-------- Dataset extract

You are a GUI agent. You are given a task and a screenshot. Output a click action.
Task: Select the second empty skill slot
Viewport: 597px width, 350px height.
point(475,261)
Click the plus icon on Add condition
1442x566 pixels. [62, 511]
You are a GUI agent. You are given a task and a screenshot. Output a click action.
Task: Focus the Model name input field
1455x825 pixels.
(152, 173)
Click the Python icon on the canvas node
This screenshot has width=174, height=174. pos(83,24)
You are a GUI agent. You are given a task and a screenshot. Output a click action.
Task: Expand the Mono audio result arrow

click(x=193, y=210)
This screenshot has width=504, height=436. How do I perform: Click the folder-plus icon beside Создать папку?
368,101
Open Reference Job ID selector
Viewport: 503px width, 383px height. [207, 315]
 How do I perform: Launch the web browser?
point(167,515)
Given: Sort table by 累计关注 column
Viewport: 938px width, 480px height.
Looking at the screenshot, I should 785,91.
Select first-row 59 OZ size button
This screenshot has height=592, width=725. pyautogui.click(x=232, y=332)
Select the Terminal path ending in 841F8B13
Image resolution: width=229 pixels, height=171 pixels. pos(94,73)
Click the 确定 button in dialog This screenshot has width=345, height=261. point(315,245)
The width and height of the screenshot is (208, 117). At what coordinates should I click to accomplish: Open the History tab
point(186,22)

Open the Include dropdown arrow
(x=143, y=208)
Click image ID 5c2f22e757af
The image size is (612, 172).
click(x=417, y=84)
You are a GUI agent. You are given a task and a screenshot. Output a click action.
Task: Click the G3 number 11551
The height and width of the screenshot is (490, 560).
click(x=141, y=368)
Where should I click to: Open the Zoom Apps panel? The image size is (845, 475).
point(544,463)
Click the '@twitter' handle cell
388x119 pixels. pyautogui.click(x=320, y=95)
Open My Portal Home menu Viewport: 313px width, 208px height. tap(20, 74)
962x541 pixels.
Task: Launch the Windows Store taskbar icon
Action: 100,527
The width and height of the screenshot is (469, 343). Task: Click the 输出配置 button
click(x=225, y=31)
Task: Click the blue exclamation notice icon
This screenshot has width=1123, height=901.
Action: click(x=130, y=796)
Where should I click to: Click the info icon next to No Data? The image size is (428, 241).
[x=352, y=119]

----------------

Work task: Word for word, write out all the lines shown above.

Answer for the task:
You are a GUI agent. You are given a task and a screenshot. Output a click action.
Task: Select the second empty skill slot
Viewport: 597px width, 350px height.
point(475,261)
Click the plus icon on Add condition
1442x566 pixels. [62, 511]
You are a GUI agent. You are given a task and a screenshot. Output a click action.
Task: Focus the Model name input field
1455x825 pixels.
(152, 173)
Click the Python icon on the canvas node
This screenshot has width=174, height=174. pos(83,24)
You are a GUI agent. You are given a task and a screenshot. Output a click action.
Task: Expand the Mono audio result arrow

click(x=193, y=210)
This screenshot has width=504, height=436. How do I perform: Click the folder-plus icon beside Создать папку?
368,101
Open Reference Job ID selector
Viewport: 503px width, 383px height. [207, 315]
 How do I perform: Launch the web browser?
point(167,515)
Given: Sort table by 累计关注 column
Viewport: 938px width, 480px height.
Looking at the screenshot, I should 785,91.
Select first-row 59 OZ size button
This screenshot has height=592, width=725. pyautogui.click(x=232, y=332)
Select the Terminal path ending in 841F8B13
Image resolution: width=229 pixels, height=171 pixels. pos(94,73)
Click the 确定 button in dialog This screenshot has width=345, height=261. point(315,245)
The width and height of the screenshot is (208, 117). At what coordinates should I click to accomplish: Open the History tab
point(186,22)

Open the Include dropdown arrow
(x=143, y=208)
Click image ID 5c2f22e757af
The image size is (612, 172).
click(x=417, y=84)
You are a GUI agent. You are given a task and a screenshot. Output a click action.
Task: Click the G3 number 11551
The height and width of the screenshot is (490, 560).
click(x=141, y=368)
Where should I click to: Open the Zoom Apps panel? The image size is (845, 475).
point(544,463)
Click the '@twitter' handle cell
388x119 pixels. pyautogui.click(x=320, y=95)
Open My Portal Home menu Viewport: 313px width, 208px height. tap(20, 74)
962x541 pixels.
Task: Launch the Windows Store taskbar icon
Action: 100,527
The width and height of the screenshot is (469, 343). Task: Click the 输出配置 button
click(x=225, y=31)
Task: Click the blue exclamation notice icon
This screenshot has width=1123, height=901.
Action: click(x=130, y=796)
Where should I click to: Click the info icon next to No Data? The image size is (428, 241).
[x=352, y=119]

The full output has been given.